Das Bundesverfassungsgericht hat insbesondere bei langjährig Inhaftierten wiederholt hervorgehoben, dass Lockerungen nicht allein mit pauschalen Hinweisen auf eine abstrakte Flucht- oder Missbrauchsgefahr verweigert werden dürfen. Vollzugsöffnende Maßnahmen dienen gerade auch dazu, Erkenntnisse darüber zu gewinnen, ob sich ein Gefangener unter gelockerten Bedingungen bewährt.
Gerichtliche Überprüfung nach § 109 StVollzG
Eine Versagung des offenen Vollzugs muss der Gefangene nicht ungeprüft hinnehmen.
Gegen Maßnahmen der Vollzugsbehörde kommt ein Antrag auf gerichtliche Entscheidung nach § 109 StVollzG in Betracht. Zuständig ist grundsätzlich die Strafvollstreckungskammer.
Das Gericht ersetzt eine der Vollzugsbehörde zustehende Prognoseentscheidung nicht einfach durch seine eigene.
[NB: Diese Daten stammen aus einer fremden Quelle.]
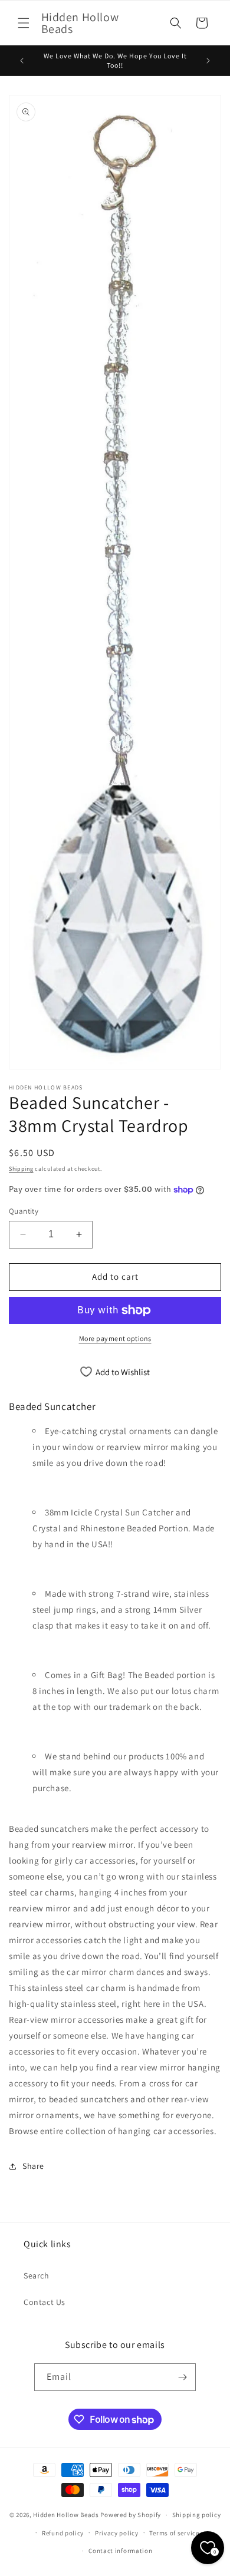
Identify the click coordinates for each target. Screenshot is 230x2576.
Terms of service (174, 2533)
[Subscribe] (182, 2377)
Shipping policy (196, 2515)
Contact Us (44, 2302)
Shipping (21, 1169)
Es prüft jedoch unter anderem, ob die Behörde von einem zutreffenden Sachverhalt ausgegangen ist, die gesetzlichen Maßstäbe angewendet, alle wesentlichen Gesichtspunkte berücksichtigt und die Grenzen ihres Beurteilungsspielraums eingehalten hat.
Genau deshalb lohnt sich ein kritischer Blick auf die Vollzugsakte und die Begründung der Entscheidung.
Strafverteidigung kann nach dem Urteil weitergehen
Der Fall aus dem Jahr 2012 zeigt: Mit Rechtskraft des Strafurteils beginnt ein neuer Abschnitt, in dem juristische Entscheidungen weiterhin erhebliche Auswirkungen auf den Mandanten haben. Bei der Versagung des offenen Vollzugs sollte deshalb genau geprüft werden, ob tatsächlich konkrete Tatsachen gegen eine Eignung sprechen oder lediglich allgemeine Befürchtungen wiederholt werden. Denn auch im Strafvollzug gilt: Eine negative Prognose muss mehr sein als eine Vermutung.
Aktualisiert durch Rechtsanwalt Marson – September 2026.